Public-health officials see major uptick in intestinal infection among homeless people in King County

Seattle Times, Dec. 31, 2020
Sydney Brownstone

A highly contagious intestinal infection is spreading in King County and primarily infecting people living through homelessness, public-health officials reported Wednesday.

King County typically sees about two to three reported cases of shigella infection, a bacterial disease transmitted by fecal matter, per week this time of year. But since Dec. 14, county public-health officials have counted 22 cases and 40 total since the end of October.

Of those, 70% of cases occurred to people who reported being homeless, having unstable housing or used homeless services in the last 12 months, according to Public Health — Seattle & King County.

Portland also has seen a spike in cases of shigellosis this year, with more than 70 homeless people sickened as of September.

But shigellosis is just one of several infectious-disease outbreaks in local homeless communities that have alarmed public-health officials in recent years.

In 2018, the King County Board of Public Health declared homelessness a public-health disaster, citing outbreaks of diseases like shigella, Group A Streptococcus and Bartonella quintana, a rare infection spread by body lice.

Surges in shigella infections also can be a warning bell that an HIV outbreak is on its way. Seattle, Portland and San Francisco all have seen significant HIV — and accompanying diseases of syphilis, shigella, hepatitis A and C — outbreaks among homeless communities in recent years.
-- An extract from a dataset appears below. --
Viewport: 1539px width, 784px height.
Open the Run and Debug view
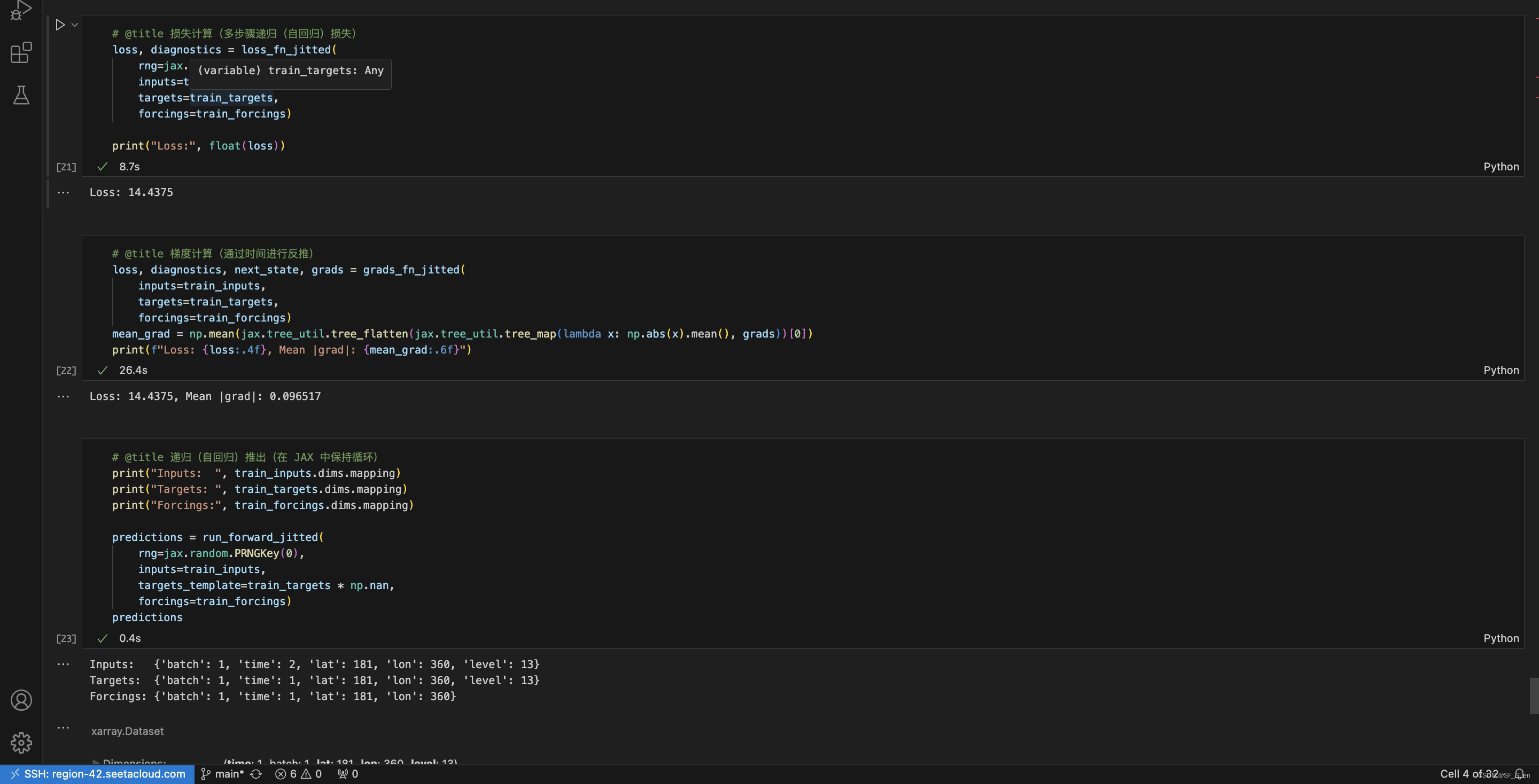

COVID-19 has only exacerbated longstanding public-health concerns around the dearth of hygiene and sanitation resources available to people who are homeless. As homeless shelters limited their intake and businesses shuttered indoor dining and restrooms in response to COVID-19, people living outside or in their cars have struggled to find bathrooms, showers and potable water.

In March, an outbreak of hepatitis A, a highly contagious liver disease transmitted in the same manner as shigella that can potentially cause death, peaked among King County’s homeless population.

Both hepatitis A and shigella bacteria can be spread from one person to the next when a person does not wash hands after using the bathroom or through sexual contact.

“Outbreaks of Shigella among people living homeless are often a reflection of the lack of access to medical care, basic hygiene and sanitation resources,” Public Health medical epidemiologist Elysia Gonzales said in a statement posted to the agency’s blog.

To address public-health concerns around outdoor homelessness during the pandemic, both King County and Seattle have funded services and new emergency shelter, including hotel rooms, for people living outside. Seattle also has distributed hygiene kits to encampments, conducted trash and litter picks, set up some new portable toilets and handwashing stations and opened public bathrooms at five library branches.

Most cases of shigellosis between 2013 and 2019 have infected people who were housed. The number of shigellosis cases in King County skyrocketed in 2017, when public-health officials recorded 163 infections. Between 2009 and 2016, the number of annual shigellosis cases in King County had ranged from 43 to 80.

In 2018, shigellosis cases increased another 67% as the result of two major outbreaks linked to food service and an elementary school. Cases have declined somewhat over the past two years: 173 in 2019 and 129 in 2020, according to Public Health’s preliminary data.

The agency reports that it has identified at least 20 different homeless service sites people visited before getting sick or while infected with shigella.